29/10/2025
La dépendance répond à un besoin de départ. L'addiction se met en place par la suite et ce n'est plus une question de volonté. La question réside dans le fait de comprendre quel besoin a été assouvi pour trouver une méthode plus saine et faire comprendre au cerveau que cela a été bénéfique à un certain moment et qu'il n'en a plus besoin maintenant.
Et si la dépendance (alcool, drogue, jeu…) n’était pas le problème, mais une tentative de solution ?
On croit souvent que la dépendance, c’est une faiblesse.
Qu’il suffit d’avoir “plus de volonté”.
Mais la réalité est tout autre : personne ne choisit consciemment de souffrir.
Quand on consomme, au début, c’est souvent pour aller mieux.
Pour calmer l’anxiété. Pour fuir la solitude. Pour ne plus ressentir la douleur. La substance devient un anesthésiant émotionnel, une façon de tenir debout quand tout vacille.
Le cerveau, lui, apprend vite.
Chaque prise libère de la dopamine, ce neurotransmetteur du plaisir. Le corps s’y habitue, en réclame plus, et la boucle s’installe. Ce n’est plus un choix, c’est un piège neurologique et affectif.
L’environnement, les blessures d’enfance, les pertes, les absences… Tout cela joue aussi. On reproduit parfois, sans le vouloir, des modèles où la souffrance est “gérée” en s’anesthésiant.
Alors, quand un patient me dit :
« J’ai un problème de dépendance »
Je réponds souvent : « Non. La dépendance, c’est votre manière de vous défendre contre un problème plus profond. »
La vraie question pourrait être : De quoi la dépendance vous protège-t-elle ?
La dépendance est un symptôme d’adaptation.

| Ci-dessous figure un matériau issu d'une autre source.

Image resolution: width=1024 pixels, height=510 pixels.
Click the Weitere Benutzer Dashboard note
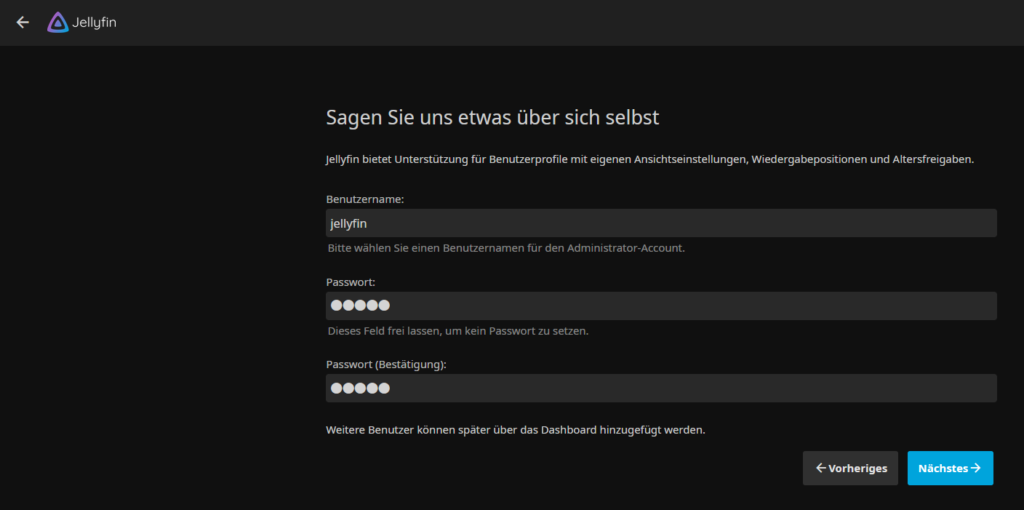tap(515, 430)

Une tentative, maladroite, mais humaine, de survivre à ce qui fait trop mal pour être ressenti.
Et c’est là que le travail thérapeutique commence : retrouver la capacité de ressentir sans fuir, de s’apaiser sans se détruire, de se reconnecter à soi, pas à la substance.
Parce que derrière chaque dépendance, il y a une histoire de souffrance… et surtout, une possibilité de libération.